Monday, August 5, 2013

Vistas and Views

Early August - Jackson, NH.

We spent the weekend at a friend's place on the lower slope of South Doublehead Mountain. This was our first trip to the mountains with both dogs, Kodi and Henna.

We adopted Henna on April 13th of this year, when she was barely one year old. Her high spirit and most recently a bout with Giardia and coccidia kept us from any long hikes. Henna is still in training - she likes to chase after wild things, including grasshoppers, chipmunks, snakes, birds, and larger mammals. So she remains tethered to us when we are outside. Thus, we opted for short hikes this past weekend, which were just as enjoyable as a long trek to the top of a high peak (and apparently we had far better weather at lower elevations as friends that hiked Moosilauke reported winter-like conditions!).

One such hike we chose was to the Hall's Ledge Overlook on the Town of Jackson's 500-acre Prospect Farm. To reach there we drove to the very end of Carter Notch Road and parked near a Forest Service gate. From there we walked up a logging road to a network of cross-country ski trails that are part of the Jackson Ski Touring Foundation trail network.
We followed the Wildcat Valley Trail -- which resembled an old, grassy logging road -- for about 2 miles, then another 1/2 mile to the overlook. Along the way we flushed a female hermit thrush from her nest with two blue eggs nestled beneath a canopy of lacy ferns on the edge of the trail. Not far from the thrush nest we flushed a female turkey with her brood of pint-sized turkey poults. Despite their small size, the young turkeys flew to the tops of spruce saplings. At the edge of a clearing we sampled red raspberries while admiring a view to the south of Mt. Chocorua and the Sandwich Range.
The woods were just beginning to take on a slight hint of the coming autumn. Yet this summer's rain has kept the vegetation lush into August, a time when plants usually begin to wither from hot, summer days and droughty conditions. Instead, we waded through knee high ferns and grasses moist with dew and recent rain and noted lots of delicious-looking plump fruits on woodland wildflowers -- most of which (except for the red raspberries) are actually toxic to humans or bitter tasting.

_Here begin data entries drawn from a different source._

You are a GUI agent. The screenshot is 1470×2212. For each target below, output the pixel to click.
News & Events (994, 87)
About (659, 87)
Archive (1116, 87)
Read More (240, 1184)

A sampling of the beautiful, but best not to eat wild fruits:
red baneberry (highly toxic to humans),
Clintonia or blue-bead lily and bunchberry (both have unpleasant tasting berries),
although other animals seem to eat them all with no ill effects.
Our destination for this 5.0-mile round trip hike was Hall's overlook that offered a narrow, but superb, view of Mt. Washington, which was best observed by standing on the large picnic table to see above the spruce and fir saplings.
Sometimes we seek the exaltation of hiking to the top of a 4,000-footer and sometimes we relish the shorter hikes with vistas of those higher peaks and sightings of things close at hand. Our friend's place in Jackson offered the latter with stellar views of Mt. Kearsarge, trails through fields of goldenrods and black-eyed Susans, garden fare, and spiderwebs.

1 comment:

  1. That hike is terrific! It's been a few years since I've done it. Your report has inspired me to make a return visit soon!

    Like you, I enjoy an occasional trek to a 4K peak. But most often my preference is to hike to places like the Hall's Ledge Overlook where there are vistas of the high peaks, and sightings of things close at hand along the way.